Mute nodded, and headed northeast to circle the island. Magnusson’s watcher spirits returned, but none had anything to report. Gloomily, the magician asked Mute to stop the boat close to shore so that he could astrally project into the camouflaged hide and search it, and then the forest, more thoroughly: watchers, he knew, wouldn’t recognize a clue unless they were given a detailed description beforehand, and he didn’t want to send the water elemental he’d bound to his service on a job he could do at least as well himself. He sat down in the seat next to Mute’s, adjusted his floatation vest and fastened his seatbelt; then, his consciousness flew towards the island, leaving his physical body behind.

Zurich looked at his commlink at the datafeed from his microskimmer. “Anyone else get the feeling we’re looking for a needle in a couple of hundred haystacks? What if he’s not even here any—” He stumbled as a wave hit the boat. “—ulp—‘scuse me—” He leaned over the gunwale and opened his mouth to throw up, then yelled in pain and staggered backwards. 8-Ball stared at him, and saw the finned tail of a flechette protruding from his cheek, which was bleeding profusely.

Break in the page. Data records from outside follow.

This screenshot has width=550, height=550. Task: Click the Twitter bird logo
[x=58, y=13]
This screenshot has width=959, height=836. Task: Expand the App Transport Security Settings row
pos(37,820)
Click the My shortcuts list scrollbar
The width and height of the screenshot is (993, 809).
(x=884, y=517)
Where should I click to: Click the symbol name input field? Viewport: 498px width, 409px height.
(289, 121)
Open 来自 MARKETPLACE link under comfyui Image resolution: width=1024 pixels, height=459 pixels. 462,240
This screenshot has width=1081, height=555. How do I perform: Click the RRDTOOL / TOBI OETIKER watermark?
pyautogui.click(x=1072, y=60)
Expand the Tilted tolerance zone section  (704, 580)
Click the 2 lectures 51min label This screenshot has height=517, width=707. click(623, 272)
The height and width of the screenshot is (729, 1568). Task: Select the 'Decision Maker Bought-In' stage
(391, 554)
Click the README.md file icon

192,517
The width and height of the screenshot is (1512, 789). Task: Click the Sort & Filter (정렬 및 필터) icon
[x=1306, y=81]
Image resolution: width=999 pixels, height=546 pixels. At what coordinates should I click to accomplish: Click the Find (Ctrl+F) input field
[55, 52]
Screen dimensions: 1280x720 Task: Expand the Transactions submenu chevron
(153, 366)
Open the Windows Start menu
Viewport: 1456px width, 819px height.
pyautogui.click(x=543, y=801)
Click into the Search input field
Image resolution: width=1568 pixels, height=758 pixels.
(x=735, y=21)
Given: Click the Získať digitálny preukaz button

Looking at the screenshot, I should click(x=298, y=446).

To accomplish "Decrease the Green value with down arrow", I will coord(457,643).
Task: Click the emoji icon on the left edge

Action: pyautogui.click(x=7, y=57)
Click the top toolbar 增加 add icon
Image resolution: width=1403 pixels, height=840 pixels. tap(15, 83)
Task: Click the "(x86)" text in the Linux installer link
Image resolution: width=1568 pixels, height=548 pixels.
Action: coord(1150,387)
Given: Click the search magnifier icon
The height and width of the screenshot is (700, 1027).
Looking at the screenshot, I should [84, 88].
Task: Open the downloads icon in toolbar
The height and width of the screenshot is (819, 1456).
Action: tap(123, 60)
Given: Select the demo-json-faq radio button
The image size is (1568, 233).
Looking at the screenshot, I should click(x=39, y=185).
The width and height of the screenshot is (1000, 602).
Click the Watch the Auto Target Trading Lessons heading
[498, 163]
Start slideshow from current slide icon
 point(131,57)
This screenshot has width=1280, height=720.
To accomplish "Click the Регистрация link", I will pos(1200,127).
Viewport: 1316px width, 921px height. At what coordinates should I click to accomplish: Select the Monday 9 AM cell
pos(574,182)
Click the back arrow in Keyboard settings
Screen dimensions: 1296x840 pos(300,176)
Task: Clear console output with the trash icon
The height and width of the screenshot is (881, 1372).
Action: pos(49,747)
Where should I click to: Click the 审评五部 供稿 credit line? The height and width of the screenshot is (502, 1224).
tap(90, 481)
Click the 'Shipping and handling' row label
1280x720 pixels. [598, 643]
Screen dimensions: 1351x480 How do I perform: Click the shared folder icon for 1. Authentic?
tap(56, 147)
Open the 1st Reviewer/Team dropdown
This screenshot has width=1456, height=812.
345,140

“Shit!” he yelled, as Zurich keeled over. “The bastard must—”

Mute turned around, and kicked her boosted reflexes into high gear so that the world seemed to slow down as if its batteries were running low.

“—beee riii—g”

She flung off her vest and hastily grabbed her spear gun.“—tuuunnndddrrruuusss—”

—and dived into the sea, activating the oxygenating spell tattooed on her body in the same instant as Thresher’s heatseeker rocket hit the Nightrunner’s engine and the explosion blew the stern of the boat to splinters.




Magnusson looked around the hide—an artfully camouflaged tent roughly the size of a small van, with the cameras and other gear leaving just enough floor space for a troll-sized inflated mattress and sleeping bag. It didn’t quite have the aura of a happy home, but there was no astral residue from violence or death inside the shelter, suggesting that Thresher probably had never found the place and that Santos had left it voluntarily…and probably not very long before his murder, if Magnusson was any judge. The scientific equipment still had the psychic patina of something often used with great care as well as eagerness, and even a certain degree of love. As he left the shelter, trying to follow the faint astral impressions of Santos’s footprints, the professor found himself regretting that he hadn’t known the parazoologist better.

He was halfway to the shore when the shock hit his astral body, sending it reeling in pain.




Mute drew her smartlinked Fukubi with her right hand, and scanned the area for a heat trace from Thresher’s weapons. She spotted the contrail from the rocket before she saw the well-disguised shape of her human target; Thresher had dropped the launcher tube and swum away from it, then unslung his M24A3 and fired.

A needle-sharp flechette tore through Mute’s lightly armored bodysuit and into the flesh of her right shoulder. The rangefinder in her cybereyes told her that the SEAL was nearly fifty metres away, much too far for either of her weapons to be of much use; she returned fire with the Fukubi anyway, in the hope of spoiling his aim, but none of the shots came within a metre of hitting him, and they had lost most of their force before they even came close.

Thresher grinned as Mute swam towards him as fast as she could, weaving through the water like a dolphin and being careful to present the smallest possible target and squeezing off single shots in the hope of distracting him. She knew the carbine’s mag held thirty shots, but she could only hope that he didn’t have enough ammunition left that he could waste it. If she could just get close enough to fire the speargun …




8-Ball sprayed a bandage onto Zurich’s face, sealing the puncture made by the flechette and stopping the blood loss, then hooked the medkit up to his friend’s biomonitor before dragging him over to where Magnusson’s meatbody was floating. His inflated vest kept him the right way up, but he’d had to ditch his backpack, gunbelt and most of his weapons to keep his face above water. It hadn’t been an easy choice.